Top of Provided information

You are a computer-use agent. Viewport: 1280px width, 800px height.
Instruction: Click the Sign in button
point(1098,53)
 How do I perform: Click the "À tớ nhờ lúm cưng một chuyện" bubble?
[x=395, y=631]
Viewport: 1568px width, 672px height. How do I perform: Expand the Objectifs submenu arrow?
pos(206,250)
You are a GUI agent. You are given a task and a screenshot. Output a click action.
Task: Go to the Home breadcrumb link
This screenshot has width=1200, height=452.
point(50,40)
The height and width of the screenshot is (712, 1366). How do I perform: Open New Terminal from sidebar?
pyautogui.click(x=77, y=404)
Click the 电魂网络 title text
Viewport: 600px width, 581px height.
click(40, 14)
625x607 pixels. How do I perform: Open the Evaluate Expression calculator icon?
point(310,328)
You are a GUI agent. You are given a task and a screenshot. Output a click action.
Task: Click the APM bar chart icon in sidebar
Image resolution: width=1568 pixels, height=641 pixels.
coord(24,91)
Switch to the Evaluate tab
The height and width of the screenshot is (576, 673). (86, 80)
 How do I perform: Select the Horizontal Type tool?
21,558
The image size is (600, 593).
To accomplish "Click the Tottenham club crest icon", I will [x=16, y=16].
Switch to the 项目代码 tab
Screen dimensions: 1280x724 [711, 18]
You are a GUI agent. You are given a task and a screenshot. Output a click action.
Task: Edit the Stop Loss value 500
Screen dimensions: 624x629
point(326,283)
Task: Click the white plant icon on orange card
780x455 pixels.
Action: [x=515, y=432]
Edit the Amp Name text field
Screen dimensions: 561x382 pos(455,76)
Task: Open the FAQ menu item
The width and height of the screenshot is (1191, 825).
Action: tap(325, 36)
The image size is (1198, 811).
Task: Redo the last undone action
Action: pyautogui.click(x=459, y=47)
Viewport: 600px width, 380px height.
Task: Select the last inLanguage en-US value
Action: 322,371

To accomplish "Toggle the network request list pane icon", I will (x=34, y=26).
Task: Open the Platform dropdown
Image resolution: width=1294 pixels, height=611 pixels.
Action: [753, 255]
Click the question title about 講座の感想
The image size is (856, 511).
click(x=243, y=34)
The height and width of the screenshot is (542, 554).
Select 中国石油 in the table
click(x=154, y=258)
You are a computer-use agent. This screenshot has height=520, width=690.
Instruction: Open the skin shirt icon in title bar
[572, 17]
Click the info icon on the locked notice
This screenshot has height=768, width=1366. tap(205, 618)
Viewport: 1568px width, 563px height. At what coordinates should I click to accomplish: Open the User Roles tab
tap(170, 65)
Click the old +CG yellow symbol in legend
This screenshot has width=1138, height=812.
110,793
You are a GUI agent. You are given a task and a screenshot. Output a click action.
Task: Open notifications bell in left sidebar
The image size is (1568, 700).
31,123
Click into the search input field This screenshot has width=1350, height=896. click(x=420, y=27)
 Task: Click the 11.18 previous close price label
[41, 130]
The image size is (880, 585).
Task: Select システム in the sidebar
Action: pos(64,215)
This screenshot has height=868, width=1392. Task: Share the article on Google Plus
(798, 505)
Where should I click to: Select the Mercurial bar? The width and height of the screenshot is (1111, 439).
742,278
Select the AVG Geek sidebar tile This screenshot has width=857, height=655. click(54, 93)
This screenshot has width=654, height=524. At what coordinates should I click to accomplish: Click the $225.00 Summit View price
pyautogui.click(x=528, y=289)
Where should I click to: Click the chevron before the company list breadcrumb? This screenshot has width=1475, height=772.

Bottom of Provided information

#### [Directions]
From the line holding "Where should I click to: Select" down to the final line above, quote every line exactly and only those lines.

#### [Output of the exercise]
Where should I click to: Select the Mercurial bar? The width and height of the screenshot is (1111, 439).
742,278
Select the AVG Geek sidebar tile This screenshot has width=857, height=655. click(54, 93)
This screenshot has width=654, height=524. At what coordinates should I click to accomplish: Click the $225.00 Summit View price
pyautogui.click(x=528, y=289)
Where should I click to: Click the chevron before the company list breadcrumb? This screenshot has width=1475, height=772.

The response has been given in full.